I experienced two quite different responses to the story research project. First my personal experience in the research group meetings and discussions. Later when we were sharing our research in workshops, I found myself looking at the experience in a very different light.

For years I have felt the need for a space to come together with other literacy practitioners to discuss the feelings we have while listening to the intimate and often traumatic experiences of learners in our programs. I was very aware that encouraging literacy learners to write from personal experience created a space where we heard very disturbing things. We were then in the position of hearing experiences that were often removed from our own present life situations.  The story research project has been a wish finally coming true for me. Our research group was very open to exploring very personal feelings and the space we shared was very respectful.  We called our time together deep listening. We needed this experience and we were very open about how we entered this time with each other, looking for what would emerge each time, and cherishing the time together. This is a very personal reaction to a research project, but I was also aware how it related to the field we work in everyday. There was this lingering feeling about how unusual our research situation was compared to the experience of keeping up with our daily life in literacy. When feelings of discomfort and difference arise in our work we are on the spot and have to choose the best response for the moment but can be left with disturbing feeling and questions that are not resolved even for years. These feelings and experiences surfaced and lived in our storytelling. I don’t mean that we “used” the stories as much as we experienced them together.

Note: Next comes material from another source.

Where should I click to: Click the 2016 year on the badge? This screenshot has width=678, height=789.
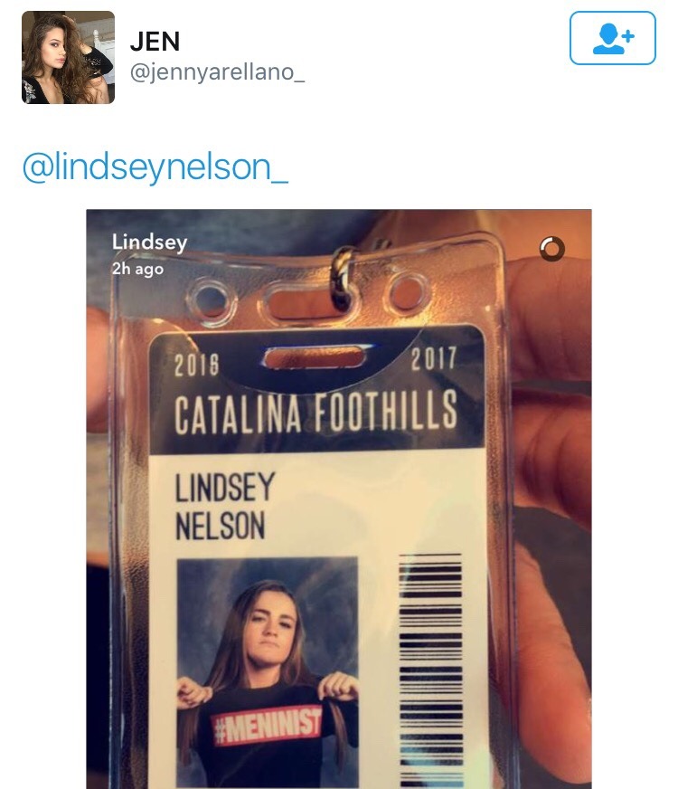pos(197,365)
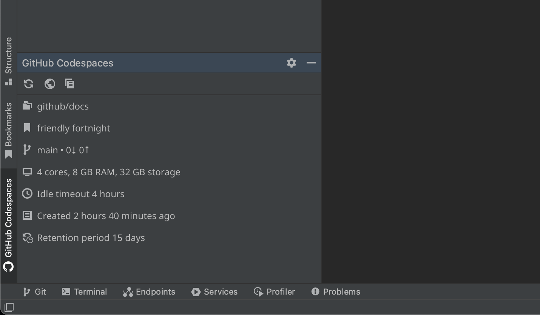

When the research group began to reach out of our group and bring our story experience to workshops at conferences, it seemed like such a different environment. I wondered how would this change the experience. I felt it would be valuable but wondered if I could be presented in the same way in a short time with people who may not even know each other. It is different. What it was, turned out to be very much needed by the workshop participants. This was very inspiring. Because we did the groups with activities and artwork, it was surprising and refreshing for people who came to the workshops. We confirmed what we thought that there is a great need for space and time to reflect on and express the experiences of community work such as literacy and in other fields too.

I am left with questions now about how what we have found can live now that the research project is being completed. We each experienced ways of relating to our own experience and seeing in new ways; that of course is priceless. Because the experience was so rich there is the feeling left that the story group is needed and should continue but how is not clear to me. Since this has been a very important experience for all of us in the research group, I hope that what comes next will evolve just like each of our times together, as we trust the process we are in with story. I suspect what is needed is an ongoing opportunity for this kind of experience for the well being of our community.